• EXERCISE INSTRUCTIONS
From the entries below, extract word for word the lines starting at the one containing "1543x561 pixels." and ending at the one containing "Action: tap(1147, 181)". Leave the pictures out of your answer.

• GIVEN DATA

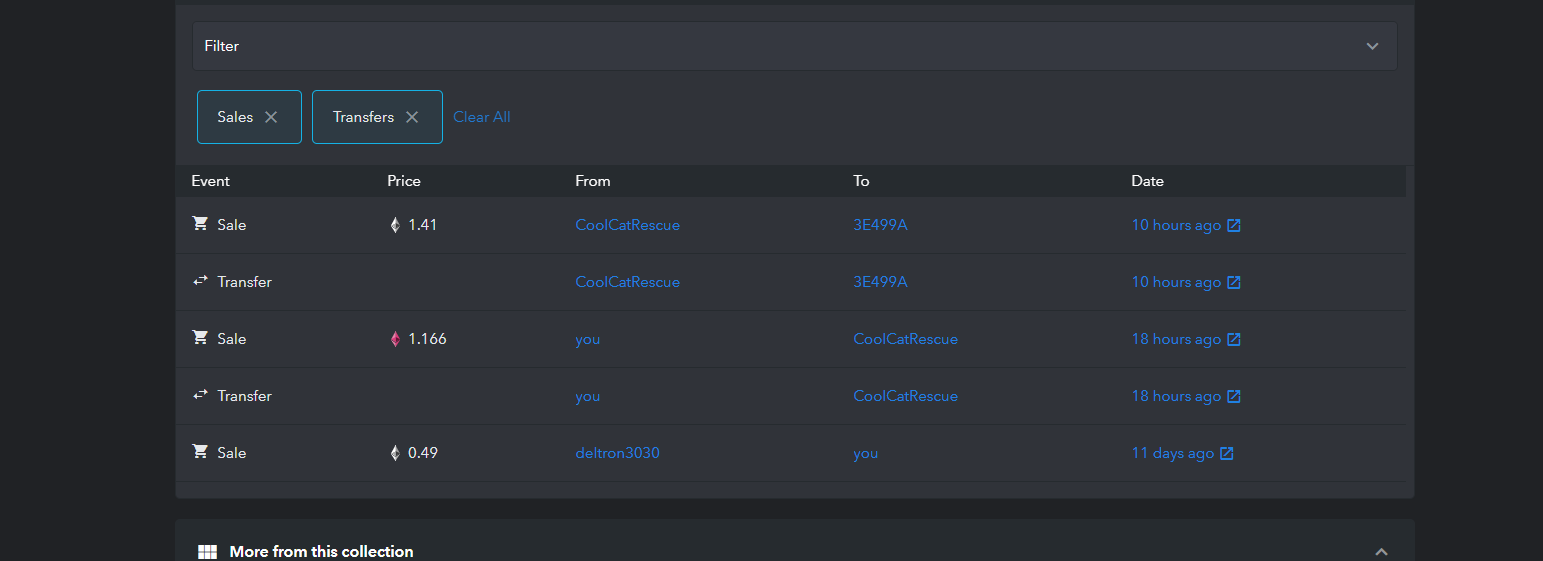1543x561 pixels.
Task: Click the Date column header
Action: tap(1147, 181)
* * *
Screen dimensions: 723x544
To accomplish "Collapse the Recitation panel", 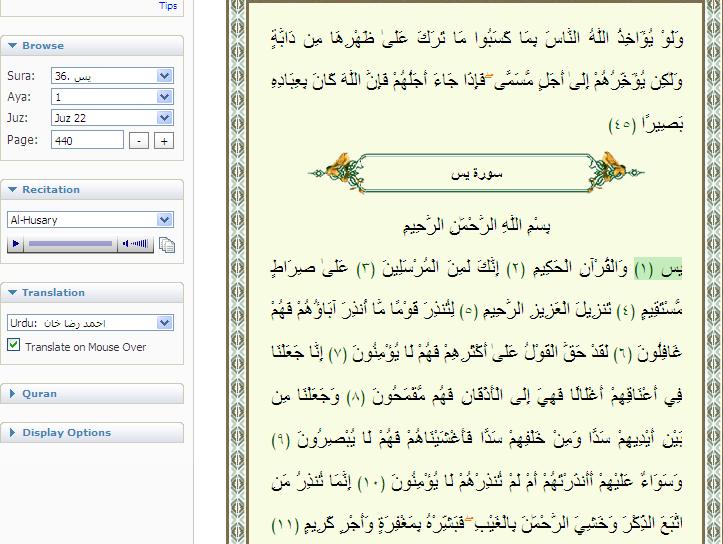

• WRITTEN REPLY
1543x561 pixels.
Task: Click the Date column header
Action: tap(1147, 181)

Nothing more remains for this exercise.